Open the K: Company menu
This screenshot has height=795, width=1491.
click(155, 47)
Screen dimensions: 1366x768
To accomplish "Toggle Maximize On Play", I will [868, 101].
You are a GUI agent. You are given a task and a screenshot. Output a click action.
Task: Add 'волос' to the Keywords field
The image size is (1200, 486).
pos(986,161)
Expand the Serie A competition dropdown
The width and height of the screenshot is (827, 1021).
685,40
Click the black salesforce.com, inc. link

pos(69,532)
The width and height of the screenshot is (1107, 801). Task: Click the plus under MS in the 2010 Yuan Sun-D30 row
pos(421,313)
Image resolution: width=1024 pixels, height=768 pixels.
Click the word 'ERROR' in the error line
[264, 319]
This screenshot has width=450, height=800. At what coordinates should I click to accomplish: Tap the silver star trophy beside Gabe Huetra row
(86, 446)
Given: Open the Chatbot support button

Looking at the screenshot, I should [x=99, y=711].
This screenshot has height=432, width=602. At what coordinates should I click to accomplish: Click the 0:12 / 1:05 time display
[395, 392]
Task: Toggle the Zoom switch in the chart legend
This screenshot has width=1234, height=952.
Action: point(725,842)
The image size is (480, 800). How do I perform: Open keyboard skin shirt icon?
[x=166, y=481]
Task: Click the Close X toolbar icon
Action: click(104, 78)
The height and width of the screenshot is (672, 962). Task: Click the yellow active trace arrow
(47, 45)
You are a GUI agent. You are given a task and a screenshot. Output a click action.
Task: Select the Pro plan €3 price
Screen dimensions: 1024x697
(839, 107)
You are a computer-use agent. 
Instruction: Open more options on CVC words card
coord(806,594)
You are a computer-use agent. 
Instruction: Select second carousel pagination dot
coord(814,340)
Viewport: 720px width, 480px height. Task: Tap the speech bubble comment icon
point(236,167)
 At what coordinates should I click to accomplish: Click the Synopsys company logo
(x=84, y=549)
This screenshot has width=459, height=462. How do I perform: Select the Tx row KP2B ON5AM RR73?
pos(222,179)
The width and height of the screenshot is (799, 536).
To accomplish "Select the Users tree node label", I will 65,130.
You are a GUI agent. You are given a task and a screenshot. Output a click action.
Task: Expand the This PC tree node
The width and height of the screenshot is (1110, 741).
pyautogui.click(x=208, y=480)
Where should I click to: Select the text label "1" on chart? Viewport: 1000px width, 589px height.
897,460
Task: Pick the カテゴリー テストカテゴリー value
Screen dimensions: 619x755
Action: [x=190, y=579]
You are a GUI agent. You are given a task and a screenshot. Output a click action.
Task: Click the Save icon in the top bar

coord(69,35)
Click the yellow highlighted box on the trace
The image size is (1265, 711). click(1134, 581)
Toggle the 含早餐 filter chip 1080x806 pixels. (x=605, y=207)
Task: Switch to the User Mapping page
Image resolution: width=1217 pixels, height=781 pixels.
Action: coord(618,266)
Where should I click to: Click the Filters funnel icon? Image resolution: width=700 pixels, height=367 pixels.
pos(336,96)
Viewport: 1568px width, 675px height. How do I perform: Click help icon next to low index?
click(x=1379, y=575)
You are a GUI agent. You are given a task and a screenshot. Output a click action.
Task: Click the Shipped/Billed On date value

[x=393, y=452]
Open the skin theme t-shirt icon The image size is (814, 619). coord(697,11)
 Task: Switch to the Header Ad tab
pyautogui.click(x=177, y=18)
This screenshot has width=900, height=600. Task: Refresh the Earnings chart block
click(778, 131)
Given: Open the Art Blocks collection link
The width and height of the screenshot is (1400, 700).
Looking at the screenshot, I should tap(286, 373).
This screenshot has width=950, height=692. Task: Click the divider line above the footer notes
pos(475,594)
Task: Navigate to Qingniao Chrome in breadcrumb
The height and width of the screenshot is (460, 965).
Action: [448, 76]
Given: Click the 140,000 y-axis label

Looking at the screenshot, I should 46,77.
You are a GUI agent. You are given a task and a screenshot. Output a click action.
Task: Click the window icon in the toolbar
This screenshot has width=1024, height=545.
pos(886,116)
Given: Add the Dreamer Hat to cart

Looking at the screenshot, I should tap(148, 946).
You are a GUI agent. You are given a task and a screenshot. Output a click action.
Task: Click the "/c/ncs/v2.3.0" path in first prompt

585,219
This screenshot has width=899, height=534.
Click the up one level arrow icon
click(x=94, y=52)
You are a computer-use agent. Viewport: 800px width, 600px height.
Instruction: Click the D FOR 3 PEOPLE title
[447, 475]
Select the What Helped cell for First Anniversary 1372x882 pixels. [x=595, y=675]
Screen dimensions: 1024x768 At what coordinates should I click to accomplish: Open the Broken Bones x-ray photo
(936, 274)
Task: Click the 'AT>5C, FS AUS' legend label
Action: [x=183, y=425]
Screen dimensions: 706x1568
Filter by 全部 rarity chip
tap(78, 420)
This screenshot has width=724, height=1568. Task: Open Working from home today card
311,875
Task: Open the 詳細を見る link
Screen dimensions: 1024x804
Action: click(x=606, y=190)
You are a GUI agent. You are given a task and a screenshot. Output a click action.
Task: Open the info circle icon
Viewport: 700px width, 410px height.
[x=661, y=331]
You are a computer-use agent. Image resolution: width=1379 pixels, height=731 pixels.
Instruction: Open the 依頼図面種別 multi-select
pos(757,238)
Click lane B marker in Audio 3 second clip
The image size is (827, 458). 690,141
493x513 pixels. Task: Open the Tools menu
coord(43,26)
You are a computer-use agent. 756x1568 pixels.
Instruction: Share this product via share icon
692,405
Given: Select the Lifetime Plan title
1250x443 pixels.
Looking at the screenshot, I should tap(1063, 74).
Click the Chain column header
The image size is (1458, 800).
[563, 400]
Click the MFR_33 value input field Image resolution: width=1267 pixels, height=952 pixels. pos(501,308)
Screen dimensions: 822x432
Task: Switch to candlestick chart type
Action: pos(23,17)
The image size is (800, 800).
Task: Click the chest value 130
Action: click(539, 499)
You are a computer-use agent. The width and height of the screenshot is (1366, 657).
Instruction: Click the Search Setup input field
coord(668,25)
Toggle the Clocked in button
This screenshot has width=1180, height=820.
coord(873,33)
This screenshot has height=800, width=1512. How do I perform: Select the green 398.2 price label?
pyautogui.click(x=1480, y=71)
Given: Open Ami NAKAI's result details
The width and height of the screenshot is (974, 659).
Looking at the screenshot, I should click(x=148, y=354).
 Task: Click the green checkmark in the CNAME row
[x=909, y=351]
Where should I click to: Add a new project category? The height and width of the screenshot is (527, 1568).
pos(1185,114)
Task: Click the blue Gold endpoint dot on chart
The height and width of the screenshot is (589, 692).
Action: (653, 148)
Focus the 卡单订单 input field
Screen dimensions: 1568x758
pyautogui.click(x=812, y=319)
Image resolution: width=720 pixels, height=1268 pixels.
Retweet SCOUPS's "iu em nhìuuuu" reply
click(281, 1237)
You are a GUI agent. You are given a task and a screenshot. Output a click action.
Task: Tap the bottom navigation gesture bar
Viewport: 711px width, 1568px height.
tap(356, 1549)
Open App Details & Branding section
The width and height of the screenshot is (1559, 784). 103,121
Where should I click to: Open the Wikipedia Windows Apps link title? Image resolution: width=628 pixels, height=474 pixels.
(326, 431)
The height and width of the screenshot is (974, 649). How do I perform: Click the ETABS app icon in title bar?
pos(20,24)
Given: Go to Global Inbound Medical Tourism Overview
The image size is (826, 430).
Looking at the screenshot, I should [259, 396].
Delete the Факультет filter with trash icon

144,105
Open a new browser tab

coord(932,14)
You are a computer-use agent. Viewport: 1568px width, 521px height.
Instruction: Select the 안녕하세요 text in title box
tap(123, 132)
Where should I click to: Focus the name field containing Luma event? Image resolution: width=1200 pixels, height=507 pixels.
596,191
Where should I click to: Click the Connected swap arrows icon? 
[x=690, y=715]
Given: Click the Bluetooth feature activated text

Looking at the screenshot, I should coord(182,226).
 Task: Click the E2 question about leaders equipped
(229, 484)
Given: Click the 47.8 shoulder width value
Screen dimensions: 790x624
········
# INSTRUCTIONS TO FOLLOW:
Look through the material and copy each line that has "node".

# EXERCISE RESULT:
To accomplish "Select the Users tree node label", I will 65,130.
Task: Expand the This PC tree node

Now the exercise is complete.